The regional NSW man, given the Family Court pseudonym “Mr Grainger”, told The Australian that he would love for his daughter to receive $10,000 from taxpayers for no reason but not if it meant reinforcing a “false narrative” that she had been abused.
The mother’s sexual abuse ­allegations against the father — first made in 2012 while they were battling in the family courts over their daughter — were not substantiated by police or Family and Community Services. The allegations were also rejected by two Family Court judges.
Family Court judge Peter Tree in April 2015 found that the child was not at risk of harm in her ­father’s care. “This child cannot grow up with the belief that her father sexually abused her, or presents an unacceptable risk of sexual harm to her,” he said. “The evidence simply does not reasonably support such a conclusion.”
However, attempts at re-establishing a relationship between Mr Grainger and his daughter were unsuccessful.
Following further Family Court litigation, Justice Michael Baumann found in February that Mr Grainger was a “thoroughly decent human being” and the child was not at “any risk of physical, sexual or emotional harm in the father’s care”.
In contrast, he said the mother’s behaviour and her view of the father was “likely to distort the child’s emotional wellbeing”. But he said at age nine, it was too great a leap to move the girl from her mother to her father’s care ­because her negative views of the father had become so entrenched.
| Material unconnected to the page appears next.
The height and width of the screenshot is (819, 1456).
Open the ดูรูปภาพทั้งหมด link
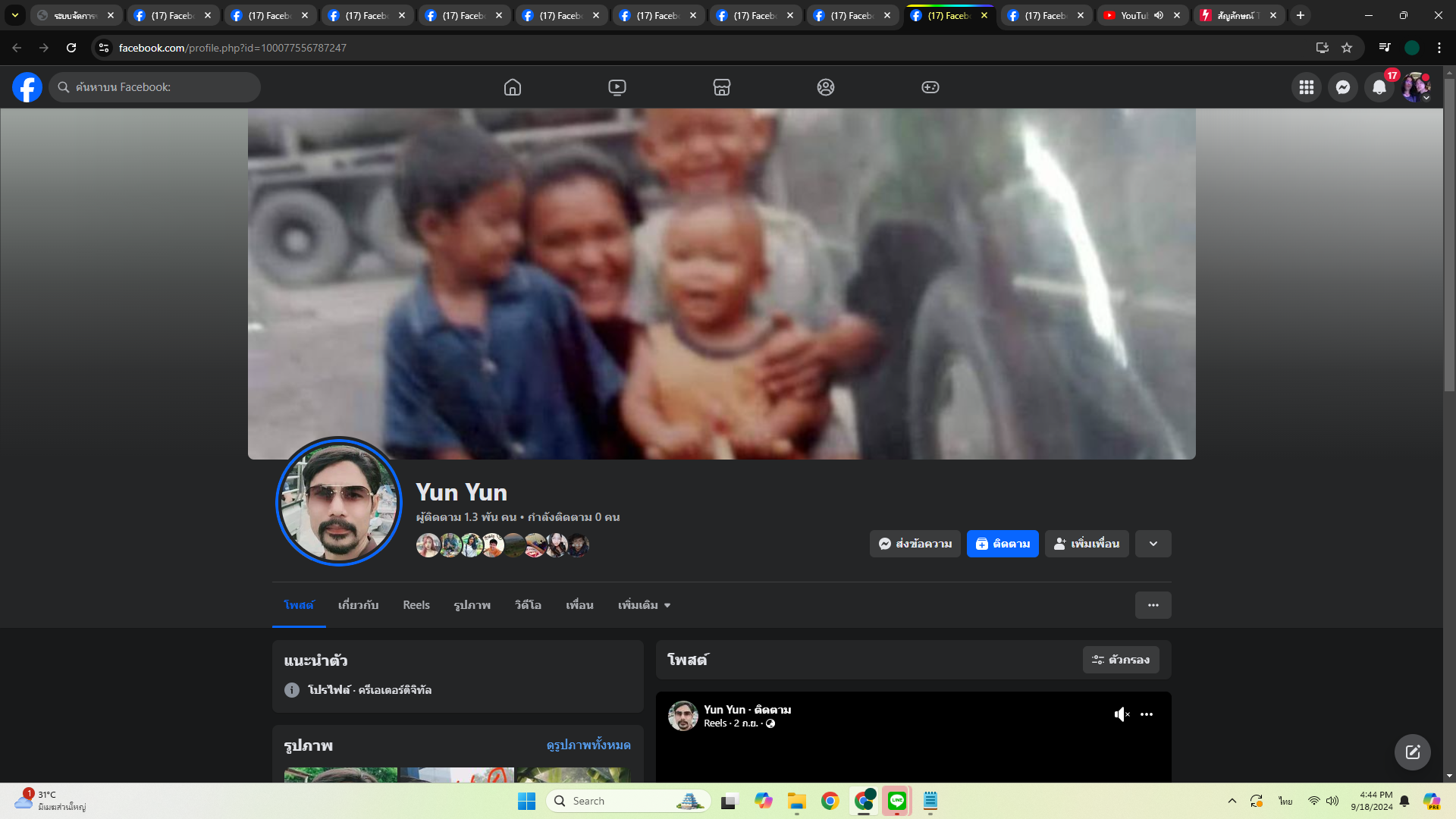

He awarded the mother sole parental responsibility.
Mr Grainger said he was not advised of his wife’s application for the payment on behalf of their daughter at the time it was lodged, or the decision to award it to her, in August 2015.
She was awarded $2300 to cover her immediate therapeutic needs, and a $10,000 “recognition payment” to be held in trust for her until she was 18.
Mr Grainger said he ­became aware of the payment only in 2017, when his ex-wife referred to it in court documents.
Since then, he said she had been “waving” evidence of the compensation payout around as “evidence” that he had abused his daughter, which had led to him being harassed online.
“It’s devastating,” he said.
“Not only have I lost my daughter through the Family Court, I’m now being called a pedophile and there’s nothing I can do about it. This has effectively been endorsed by Victims ­Services. I just find it crazy.”
He said he had adv ised Victims Services that the abuse allegations were false, and he had also written to the Attorney-General and his local MP.
Police had told him they would not investigate the matter.
Now, he has decided to launch legal action in the NSW Civil and Administrative Tribunal against the Commissioner of Victims Rights, Michelle Vaughan. In court documents lodged last week, he asked the tribunal to set aside the decision to award his daughter compensation on the grounds that she “was not a victim of actual abuse by her father and suffered no injury caused by him”.
NSW Attorney-General Mark Speakman said the government was “committed to providing a sustainable, responsive and effective victim support scheme”. “I encourage anyone who suspects a payment under the scheme to have been obtained dishonestly to contact NSW Police as soon as possible,” he said.